* Task description *
Only an exact repeat of the listing, without its images, counts as the answer.

Data: Begin

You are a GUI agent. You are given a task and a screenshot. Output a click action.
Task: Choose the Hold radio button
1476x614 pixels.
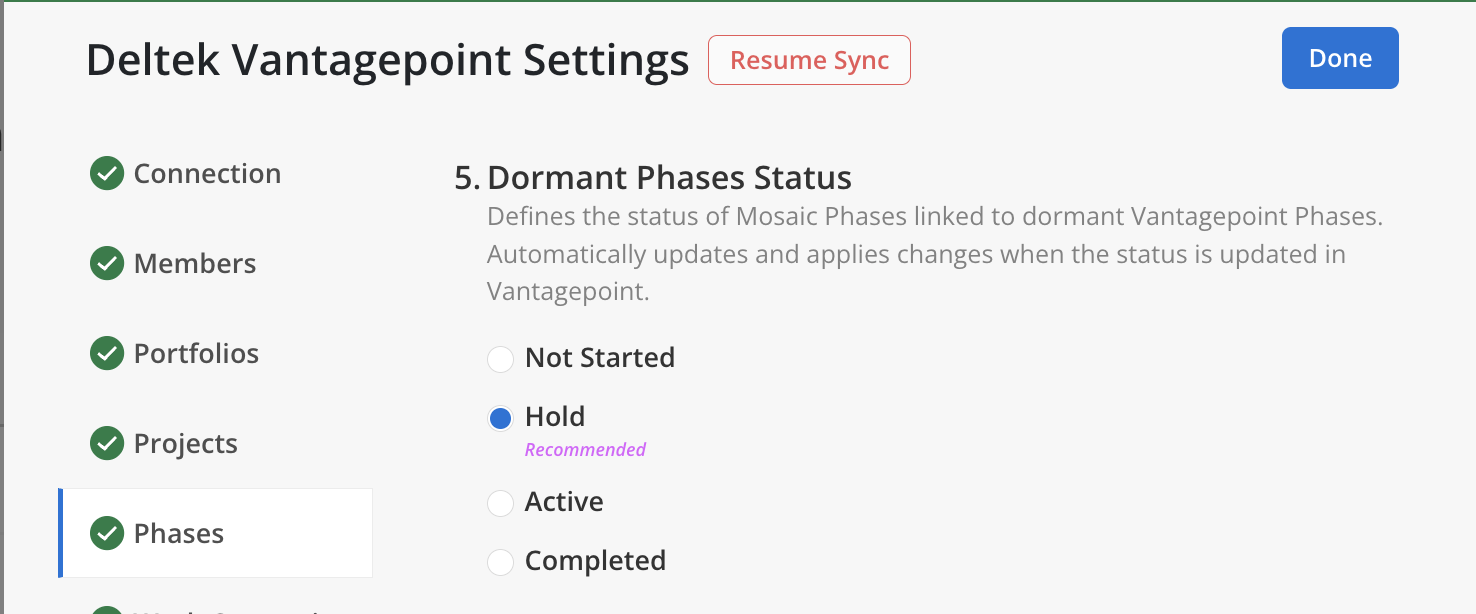click(500, 418)
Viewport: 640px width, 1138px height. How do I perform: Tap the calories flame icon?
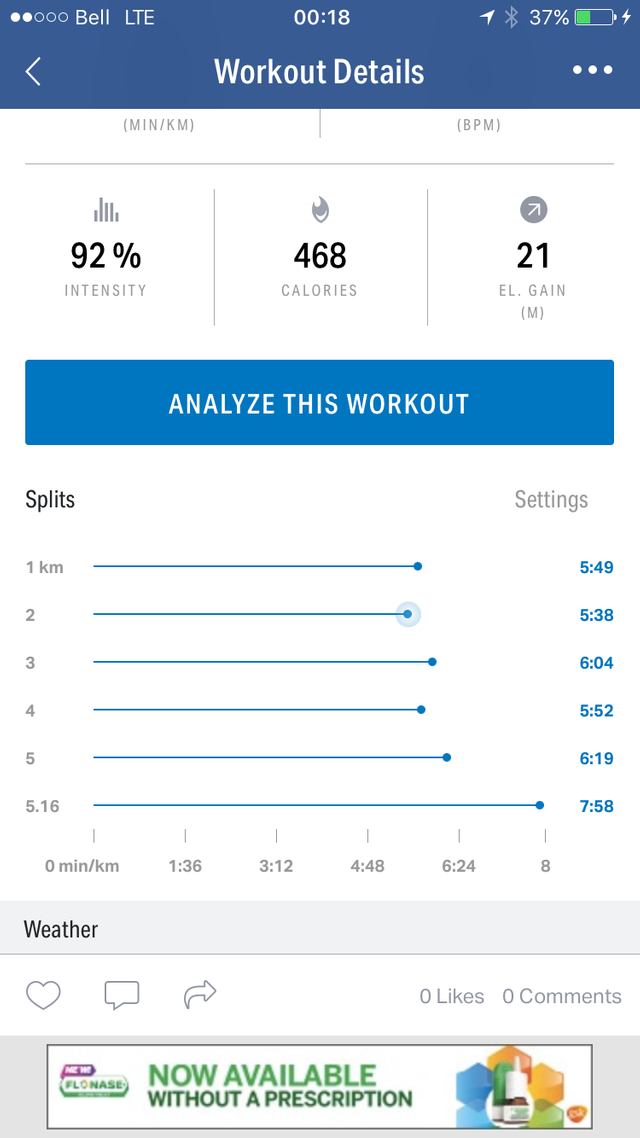pos(320,210)
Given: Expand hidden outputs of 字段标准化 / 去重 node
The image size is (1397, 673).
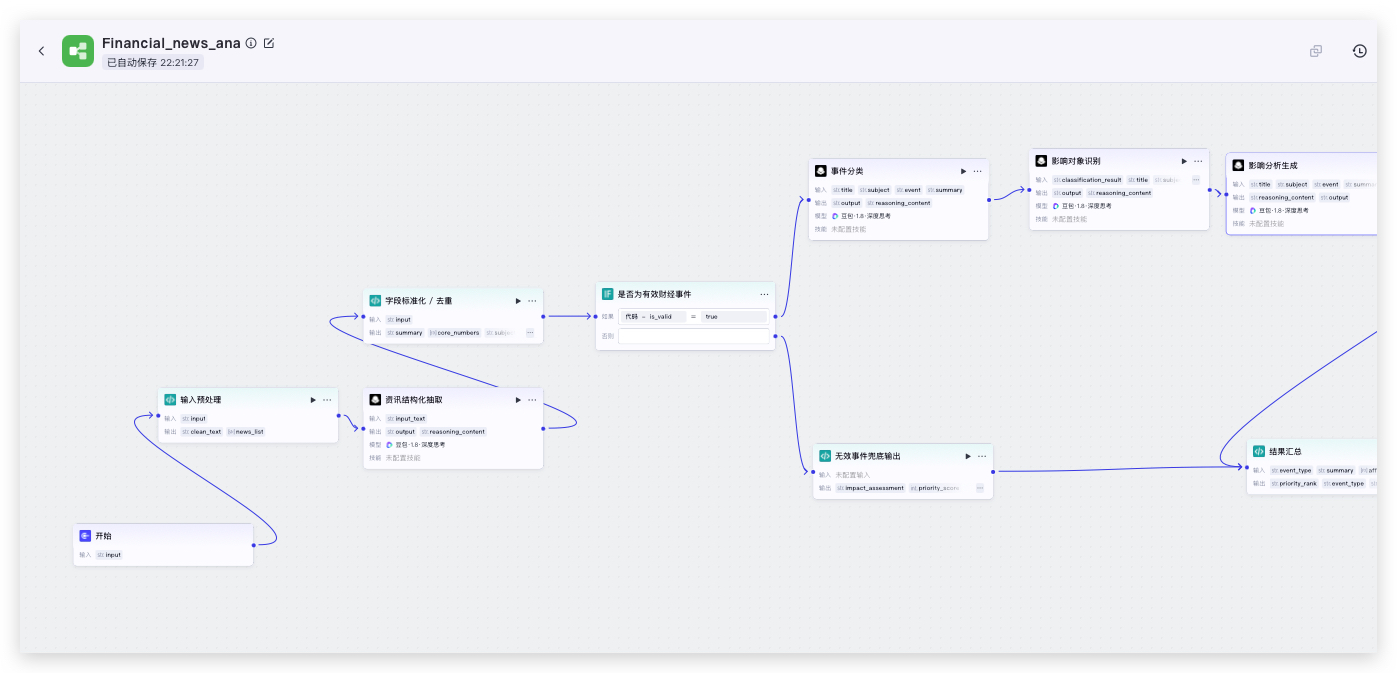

Data: End

* Answer for the task *
You are a GUI agent. You are given a task and a screenshot. Output a click action.
Task: Choose the Hold radio button
1476x614 pixels.
click(500, 418)
Viewport: 640px width, 1138px height. How do I perform: Tap the calories flame icon?
pos(320,210)
Given: Expand hidden outputs of 字段标准化 / 去重 node
The image size is (1397, 673).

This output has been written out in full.